Бронзов А. Несколько данных для характеристики нравственного мировоззрения преп. Макария Египетскаго // Христианское чтение. 1900. Т. 210. Ч. II. С. 509.
Эта брань лукавого имеет и внутреннюю основу в душе самого человека, ибо, как замечает на сей счет А. Бронзов, перефразируя учение преп. Макария, «мы любим не Бога, богатого милостями... а бедного диавола, соблазняющего нас различными приманками. Отсюда в нас возникают различного рода страсти, делающие нас своими рабами. Возбудитель этих страстей – диавол – употребляет со своей стороны все усилия к совращению людей с пути чистоты на путь смрадный и гнусный. Его усилия постоянны и непрерывны. “Диавол ни днем ни ночью не перестает прицеливаться в ратника и воздержанного аскета”... Евагрий спросил у преп. Макария: “Как сатане удается внушить братьям злые мысли?” – “Тот, кто разжигает печь, – ответил подвижник, – собирает множество хворосту и не считает за труд или за нечто тягостное для себя бросать собранный им материал внутрь. Точно так же диавол – этот своего рода кочегар – непрестанно бросает в сердце каждого все его гнусные хворостины, т.е. его скверны. Отсюда его усилия, как и обыкновенного заботливого и старательного кочегара, увенчиваются успехом, если не встречают себе какого-либо существенного противодействия”» (Бронзов А . Указ. соч. С. 730–731).
Ср. толкование Еф. 6:12: «Борьба ведется собственно со злыми духами; они, как говорит св. Иоанн Златоуст, суть настоящие виновники злых дел, так что в борьбе плоти и крови нужно видеть действие “миродержителей”, являющихся источным началом зла. Сын Божий пришел в мир для разрушения дел диавола (1Ин. 3:8); царство тьмы, князь мира сего (Ин. 12:31; 14:30; 16:11), желает одолеть царство Света, и приходится бороться с силами невидимыми, сверхчувственными, действующими и внутренно, и через всякие человеческие посредства, или через людей» (Богдашевский Д. Послание святаго апостола Павла к Ефесянам. Исагогико-экзегетическое исследование. Киев, 1910. С. 661). Свт. Феофан по поводу этих духов тьмы замечает: «Миродержители не мира, Богом созданного и во вседержительстве Его состоящего, но мира, который во зле лежит и в котором только и есть что похоть плоти, похоть очей и гордость житейская (1Ин. 2:16), с достаточным количеством людей, увлеченных сими похотями и множеством обычаев в удовлетворении им.

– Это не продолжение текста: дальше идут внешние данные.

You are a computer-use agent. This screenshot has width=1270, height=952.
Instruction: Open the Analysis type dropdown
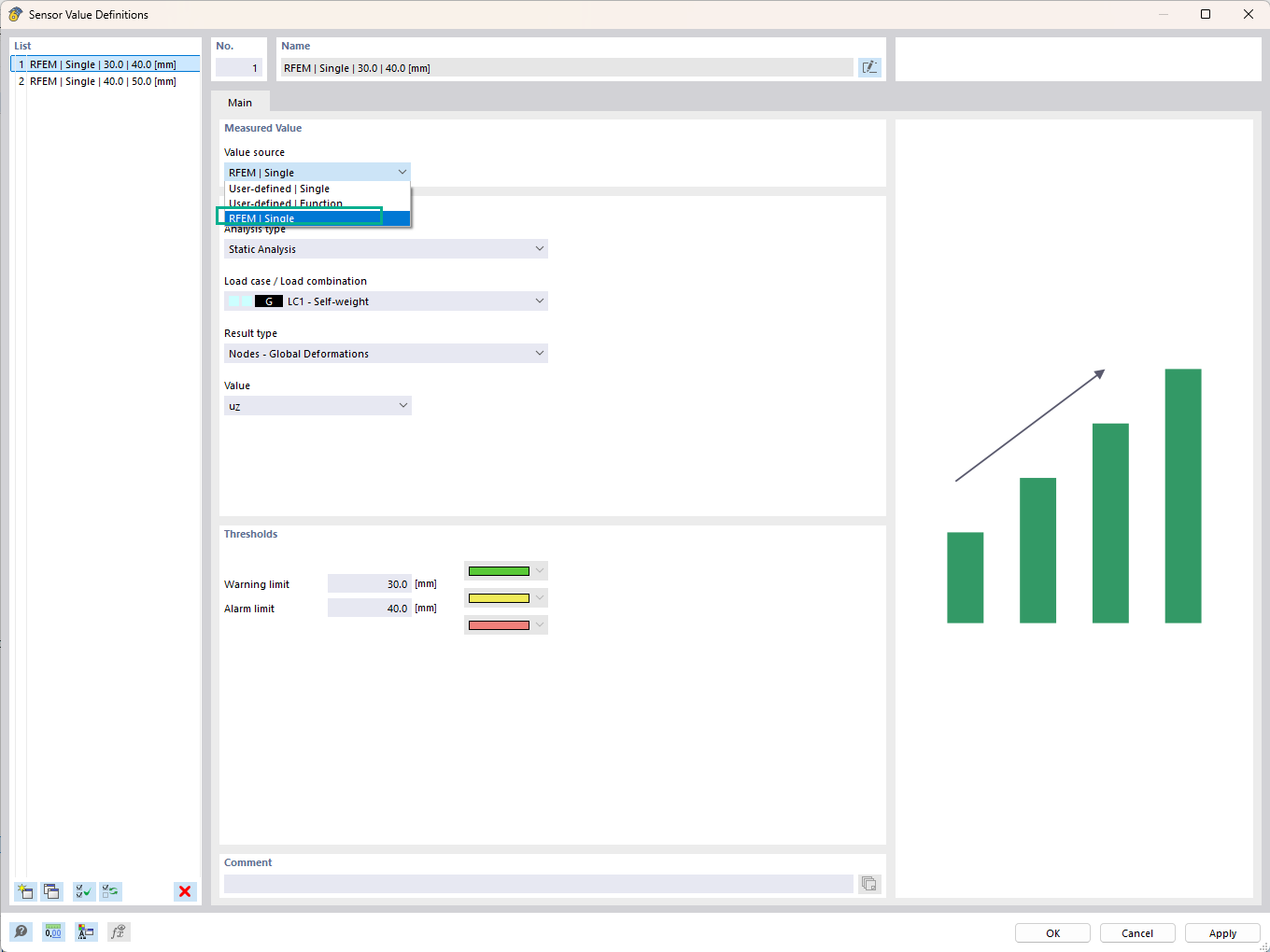(540, 248)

В этом мире люди толкутся по сим обычаям, разжигаемые похотями и их более и более разжигая. От толчения и смятения никто разобрать ничего не может, от чего что, для чего и как. Тьма покрывает всю эту область и есть ближайшая причина того, что мир сей еще стоит и цену какую-то имеет. Этого-то мира злые духи суть держатели. Они прельщают людей, они и держат их в прелести. Власть их не по естеству принадлежит им, а по неразумию людей, падких на похоти. Люди сами себя предают в рабство и рабствуют. Сатана и стал случайно князем, по избранию грешных людей. Но как только кто отказывается жить по похотям и страстям, тотчас выходит из-под власти диавола. Если бы все образумились, совсем бы пала власть сатаны, и бесы перестали бы быть миродержителями. Но так суждено, что люди будут грешить до конца века: до конца века будет и миродержительство бесов» (Творения иже во святых отца нашего Феофана Затворника. Толкование Посланий Апостола Павла. Послание к Ефесеям. М., 1998. С. 459).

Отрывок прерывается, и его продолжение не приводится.